Cvx error. I have search for one day but find nothing. I don't known where I'm wrong. I hope someone can help me!

function [optimal_x_UAV,optimal_y_UAV] = UAV_Location_Subproblem(N,M,N0,B,beta_U,beta_B,Rcmin,UE_x,UE_y,x_UAV_1,y_UAV_1,h_UAV,A1,p_ue,p_uav)
a = A1;
x = [UE_x’,UE_y’];
X_1 = [x_UAV_1’,y_UAV_1’];
cvx_begin
variable X(M,2);
variable tempt_Slack_var(1,M);

expression r(N,M);
expression C1(1,N);
expression r_uav_B(1,M);  
expression tempt_C2(1,M);
expression C3(1,M);

for i=1:N
    for j=1:M
        r(i,j) = a(i,j)*B*log(1 + p_ue(i)*beta_U/(N0*(square_pos(norm(X_1(j,:)-x(i,:))) + h_UAV^2)))/log(2) - (p_ue(i)*beta_U/(log(2)*N0))*(1/(1+(p_ue(i)*beta_U/(N0*(square_pos(norm(X_1(j,:)-x(i,:))) + h_UAV^2))))) * ( square_pos(norm(X(j,:)-x(i,:))) - square_pos(norm(X_1(j,:) - x(i,:))) )/(square_pos(norm(X_1(j,:) - x(i,:)))+h_UAV^2)^2;               
    end
    C1(i) = sum(r(i,:)) - Rcmin;
end

for m = 1:M
    tempt_c_r = 0;
    for i = 1:N
        if a(i,m)==1
            tempt_c_r = tempt_c_r + r(i,m);
        end           
    end
      r_uav_B(m) = B*log2(1 + p_uav(m)*beta_B / (pow_pos(norm(X),2) + h_UAV^2));
    tempt_C2(m) = tempt_c_r - r_uav_B(m);

end
obj = sum(sum(r));
       maximize(obj)
    subject to
        C1 >= 0;
        tempt_C2 <= r_uav_B;                                 

cvx_end

matlab error as follows
Disciplined convex programming error:
Cannot perform the operation: {positive constant} ./ {convex}
错 ./ (line 19)
z = times( x, y, ‘./’ );

出错 * (line 36)
z = feval( oper, x, y );

出错 / (line 15)
z = mtimes( x, y, ‘rdivide’ );

出错 UAV_Location_Subproblem (line 33)
r_uav_B(m) = B*log2(1 + p_uav(m)*beta_B / (pow_pos(norm(X),2) + h_UAV^2));

CVX does not allow dividing by a convex expression, which your program does. Have you proven that tempt_C2 <= r_uav_B is a convex constraint? Have you proven that the optimization problem you are attempting to enter is convex?

My problem is like this
problem
1
2
U = {Xj, Yj}, j in M. Nj is in N belongs to j.
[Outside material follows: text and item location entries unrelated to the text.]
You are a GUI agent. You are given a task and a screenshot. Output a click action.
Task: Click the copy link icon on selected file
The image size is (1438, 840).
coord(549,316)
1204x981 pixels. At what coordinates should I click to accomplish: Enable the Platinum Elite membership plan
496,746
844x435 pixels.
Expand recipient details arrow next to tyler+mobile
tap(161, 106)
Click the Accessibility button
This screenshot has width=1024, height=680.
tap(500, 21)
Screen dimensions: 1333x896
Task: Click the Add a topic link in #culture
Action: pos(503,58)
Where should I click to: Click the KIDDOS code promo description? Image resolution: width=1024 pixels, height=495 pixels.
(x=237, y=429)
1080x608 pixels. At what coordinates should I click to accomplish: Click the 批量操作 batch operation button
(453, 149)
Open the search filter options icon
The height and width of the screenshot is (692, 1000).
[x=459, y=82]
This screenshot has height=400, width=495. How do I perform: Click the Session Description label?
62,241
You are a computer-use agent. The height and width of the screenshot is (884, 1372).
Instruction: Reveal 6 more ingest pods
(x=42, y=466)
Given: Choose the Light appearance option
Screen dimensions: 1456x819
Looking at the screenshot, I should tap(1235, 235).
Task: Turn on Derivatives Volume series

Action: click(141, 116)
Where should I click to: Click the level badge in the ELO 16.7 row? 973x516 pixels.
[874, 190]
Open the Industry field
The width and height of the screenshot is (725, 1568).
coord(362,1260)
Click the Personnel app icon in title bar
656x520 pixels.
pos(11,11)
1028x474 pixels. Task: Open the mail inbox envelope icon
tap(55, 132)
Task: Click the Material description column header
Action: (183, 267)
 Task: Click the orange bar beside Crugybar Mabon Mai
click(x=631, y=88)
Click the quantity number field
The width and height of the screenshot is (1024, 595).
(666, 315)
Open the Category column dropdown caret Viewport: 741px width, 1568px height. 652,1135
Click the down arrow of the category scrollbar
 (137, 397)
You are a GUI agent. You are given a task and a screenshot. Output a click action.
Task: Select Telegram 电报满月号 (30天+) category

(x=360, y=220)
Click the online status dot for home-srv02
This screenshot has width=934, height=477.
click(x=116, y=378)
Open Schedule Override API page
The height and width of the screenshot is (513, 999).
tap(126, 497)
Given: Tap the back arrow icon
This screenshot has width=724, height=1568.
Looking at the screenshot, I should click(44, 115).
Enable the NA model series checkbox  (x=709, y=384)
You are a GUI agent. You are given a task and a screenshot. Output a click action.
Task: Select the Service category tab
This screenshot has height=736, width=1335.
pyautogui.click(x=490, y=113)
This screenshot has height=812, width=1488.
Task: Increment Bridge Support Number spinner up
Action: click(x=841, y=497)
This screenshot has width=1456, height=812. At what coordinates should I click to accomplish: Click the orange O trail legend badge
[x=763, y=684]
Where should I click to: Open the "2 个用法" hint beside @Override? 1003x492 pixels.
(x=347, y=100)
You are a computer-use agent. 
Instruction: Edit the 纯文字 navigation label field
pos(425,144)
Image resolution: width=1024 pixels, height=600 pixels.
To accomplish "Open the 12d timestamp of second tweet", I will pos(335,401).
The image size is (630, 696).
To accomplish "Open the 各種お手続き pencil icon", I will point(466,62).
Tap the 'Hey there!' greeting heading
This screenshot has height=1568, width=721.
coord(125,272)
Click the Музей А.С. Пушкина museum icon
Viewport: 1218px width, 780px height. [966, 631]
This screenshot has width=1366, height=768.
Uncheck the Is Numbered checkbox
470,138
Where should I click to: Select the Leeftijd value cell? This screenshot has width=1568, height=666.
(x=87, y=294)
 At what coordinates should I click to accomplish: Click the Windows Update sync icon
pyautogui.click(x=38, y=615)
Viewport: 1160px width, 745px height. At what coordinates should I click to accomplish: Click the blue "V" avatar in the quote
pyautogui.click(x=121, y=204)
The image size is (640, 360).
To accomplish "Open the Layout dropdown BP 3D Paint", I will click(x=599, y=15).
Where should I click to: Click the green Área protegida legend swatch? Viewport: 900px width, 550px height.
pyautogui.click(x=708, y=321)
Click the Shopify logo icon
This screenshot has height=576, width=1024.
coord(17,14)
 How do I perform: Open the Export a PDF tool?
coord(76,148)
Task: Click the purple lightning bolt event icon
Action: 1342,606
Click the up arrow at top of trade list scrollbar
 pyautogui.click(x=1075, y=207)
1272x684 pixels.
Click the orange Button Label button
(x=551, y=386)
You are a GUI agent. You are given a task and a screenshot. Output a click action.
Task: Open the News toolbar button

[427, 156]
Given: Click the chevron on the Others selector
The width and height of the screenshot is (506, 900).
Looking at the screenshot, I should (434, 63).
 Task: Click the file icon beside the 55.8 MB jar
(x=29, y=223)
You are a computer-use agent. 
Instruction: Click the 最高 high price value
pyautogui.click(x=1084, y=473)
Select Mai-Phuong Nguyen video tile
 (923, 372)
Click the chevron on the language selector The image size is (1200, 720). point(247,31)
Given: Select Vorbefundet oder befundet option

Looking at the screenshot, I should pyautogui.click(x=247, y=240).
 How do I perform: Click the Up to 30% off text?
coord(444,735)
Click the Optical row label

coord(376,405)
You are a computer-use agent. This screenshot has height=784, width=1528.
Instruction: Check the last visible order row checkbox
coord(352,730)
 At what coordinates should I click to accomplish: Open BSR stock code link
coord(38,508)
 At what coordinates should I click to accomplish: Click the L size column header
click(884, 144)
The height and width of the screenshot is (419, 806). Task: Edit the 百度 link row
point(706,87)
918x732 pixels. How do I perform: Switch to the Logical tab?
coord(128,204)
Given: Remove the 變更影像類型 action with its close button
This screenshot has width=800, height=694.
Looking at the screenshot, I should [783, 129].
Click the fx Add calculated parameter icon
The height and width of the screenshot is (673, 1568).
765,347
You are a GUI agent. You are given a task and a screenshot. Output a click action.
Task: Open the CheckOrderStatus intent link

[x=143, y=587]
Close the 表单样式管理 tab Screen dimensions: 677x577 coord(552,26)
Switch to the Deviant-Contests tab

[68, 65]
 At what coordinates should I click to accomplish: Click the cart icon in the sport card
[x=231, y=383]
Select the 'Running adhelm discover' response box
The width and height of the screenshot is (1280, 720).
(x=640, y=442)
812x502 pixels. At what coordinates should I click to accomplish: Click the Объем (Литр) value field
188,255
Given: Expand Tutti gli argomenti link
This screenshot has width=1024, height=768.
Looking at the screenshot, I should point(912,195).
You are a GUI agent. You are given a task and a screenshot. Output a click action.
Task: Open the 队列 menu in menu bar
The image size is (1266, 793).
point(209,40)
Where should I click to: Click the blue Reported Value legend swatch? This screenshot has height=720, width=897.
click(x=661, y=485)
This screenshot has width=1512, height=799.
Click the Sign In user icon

It looks very nonconvex. Why is this convex?

I use the Taylor expansion for rj so it can convert as an concave problem.

Then show us the Taylor expansion formulation which you claim results in a “concave” problem, i.e., a convex optimization problem.

I don’t know what your immediately preceding post is supposed to be. Please show us a complete convex optimization problem, with proof of its convexity.